Even if walkability isn't one's primary focus, affordable housing along the Beltline seems like an odd strategy. By maximizing market-rate construction along the Beltline, Atlanta would probably reduce price pressure in other, slightly-less-desirable neighborhoods that would otherwise be at risk of gentrification.

In addition, the abstract moral logic of affordable housing along the Beltline is somewhat weak. For most goods, we generally accept that markets are the best and most efficient way of allocating resources, provided the participants have a minimal amount of money and bargaining power. Decisions about price-quality tradeoffs are deeply personal and are usually best made with a reliance on local knowledge. Affordable housing, by regulating and/or subsidizing developers and construction institutions, throws this wisdom out the window.

Instead of heavily regulating and distorting the housing market in an attempt to give poor people what we think they might want, why not just give poor people money and let them decide where to live and what amenities they're willing to pay for? Maybe some would choose to live in expensive condos along the Beltline, but I sort of doubt it. What does that say about the real preferences of poor people?

The Beltline is literally the most awesome urban amenity in Atlanta, in part because of its absurd scarcity. Doesn't it seem totally correct that houses along it should be crazy expensive? Why in the world would you want to build affordable housing there, of all places? Considering the opportunity cost compared to market-rate housing, building along the Beltline is probably the least efficient, most costly place to put it. Amenities like the Beltline are great, and it's totally understandable that higher-class paternalists want poor people to live the dream. But you know what's also great, especially if you're poor? Money. Amenities like the Beltline can't lift someone out of poverty. You can't choose to save up the Beltline for a few years in order to pay for college, or a medical operation, or an upgrade to your small business facade. You can't skimp on the Beltline in order to splurge on a nice meal or a new computer. Forcing poor people to accept public assistance via the convoluted mechanism of housing regulation and subsidies fundamentally reduces their options and freedom to make hard choices.
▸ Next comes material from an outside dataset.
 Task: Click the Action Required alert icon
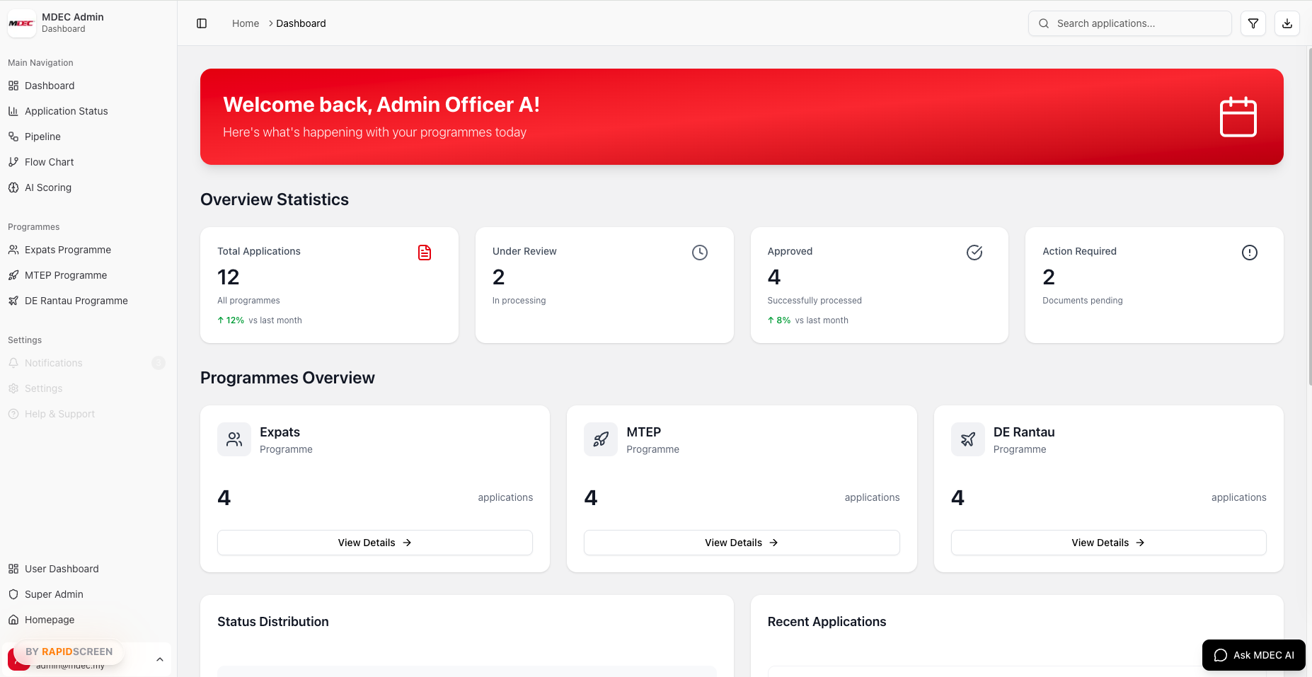point(1249,253)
Of course there is probably some intrinsic and instrumental value in having mixed-income neighborhoods. But forcing this outcome via government regulation is not a free lunch, and I'm thus far unconvinced that those benefits outweigh the overall costs. The Beltline organization should stick to its core mission and work tirelessly to expand non-car transportation options throughout the city. Affordable housing is a political, ethical, and policy minefield, and I fear that adding this constraint to its development ethos will undermine the Beltline's simplicity, incrementalism and consensus-oriented approach.